If the gradient is switched everything will be reversed. If reverse ATP synthase can turn into an ATP hydrolase, which means it will generate ADP and inorganic phosphate from ATP
Explain why NADH does not donate its electrons directly to molecular oxygen in living systems.
In Short: It would be a waste of energy The energy release would be damaging for the cell He may ask us Arrange the order of the electron path Figure 14-14
Compare where mitochondria are located in a heart muscle cell, sperm, and fibroblast.
In cardiac muscle cells, mitochondria are located close to the contractile apparatus, ATP hydrolysis provides the energy for contraction. In a sperm, mitochondria are located in the tail, wrapped around a portion of the motile flagellar that requires ATP for its movement. Fibroblast it's by the RER due to excreted protein production. Overall, mitochondria are present in the area that the cell requires the most energy and is most metabolically active.

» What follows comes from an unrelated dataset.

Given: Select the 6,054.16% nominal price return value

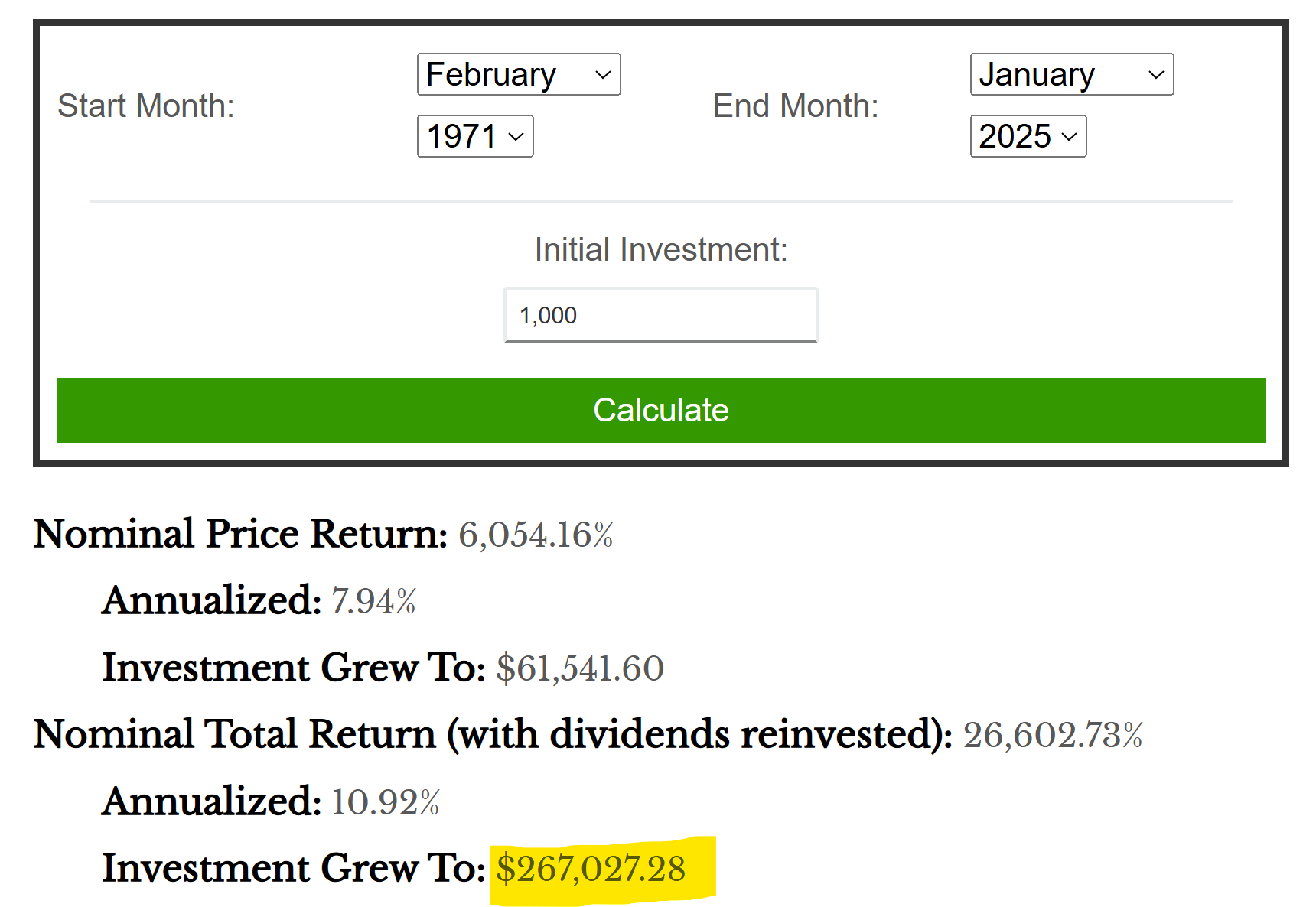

Summarize the ramifications of metabolites being substrates for a number of different enzymes
In short, you get substrate competition.
Summarize how the energy supplied by GTP is used to drive nuclear transport.
In short: Ran-GTP binds to the import receptor once it enters the nucleus, causing the receptor to release the protein into the nucleus. With Ran-GTP still bound, it travels out of the cell with the import receptor where Ran-GAP binds to Ran-GTP, causing it to hydrolyze its GTP to GDP, transforming it to Ran-GDP. Ran-GDP releases the import receptor, which is ready to pick up the next protein. Ran- GTP gets transported back into the nucleus where Ran-GEF binds to it, causing it release its GDP and bind a GTP, converting it back into RNA-GTP
Recall how proteins destined to function in the ER are kept in the ER—or returned to the ER if they accidentally enter the Golgi apparatus.

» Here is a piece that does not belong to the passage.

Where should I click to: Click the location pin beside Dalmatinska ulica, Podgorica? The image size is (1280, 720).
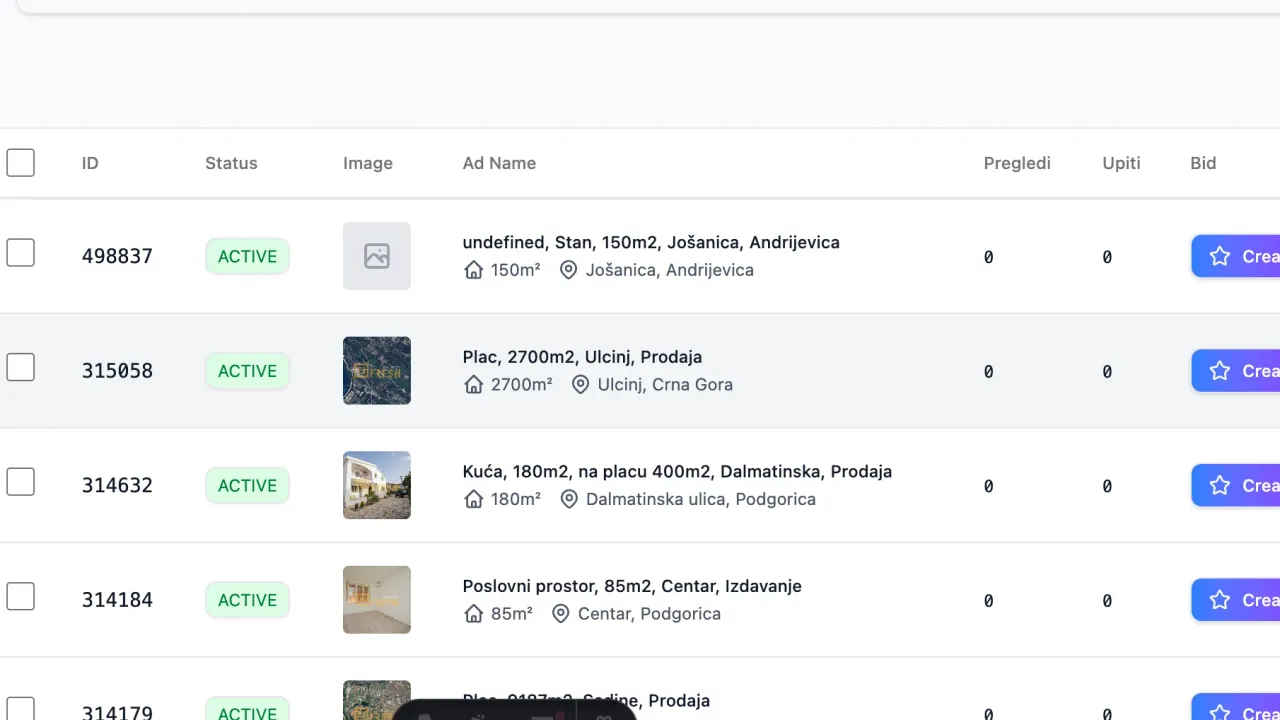tap(569, 499)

Proteins destined to function in the ER are retained in the ER because of the ER signal sequence that they contain. If these proteins manage to escape to the Golgi, the Golgi recognizes that sequence and sends the protein back to the ER.
Summarize the stages involved in generating ATP by oxidative phosphorylation.
In short: The stages are generation of electron carriers, electrons are donated to an electron transport chain to generate a proton gradient, and then the proton gradient is used by an ATP synthase to generate ATP. In more words: This membrane-based process for making ATP consists of two linked stages: one sets up an electrochemical proton gradient, and the other uses that gradient to generate ATP. Both stages are carried out by special protein complexes embedded in a membrane. 1. In stage 1, high-energy electrons-derived from the oxidation of food molecules or from sunlight or other chemcial sources are transferred along a series of electron carriers, called an electron transport chain, embedded in a membrane. These electron transfers release energy that is used to pump protons, derived from the water that is ubiquitous in cells, across the membrane and thus generate an electrochemical proton gradient. An ion gradient across a membrane is a form of stored energy that can be harnessed to do useful work when the ions are allowed to flow back across the membrane, down their electrochemical gradient. In stage 2, protons flow back down their electrochemical gradient through a membrane-embedded protein complex called ATP synthase, which catalyzes the energy-requiring synthesis of ATP from ADP and inorganic phosphate (Pi). This ubiquitous enzyme functions like a turbine that couples the movement of protons across the membrane to the production of ATP.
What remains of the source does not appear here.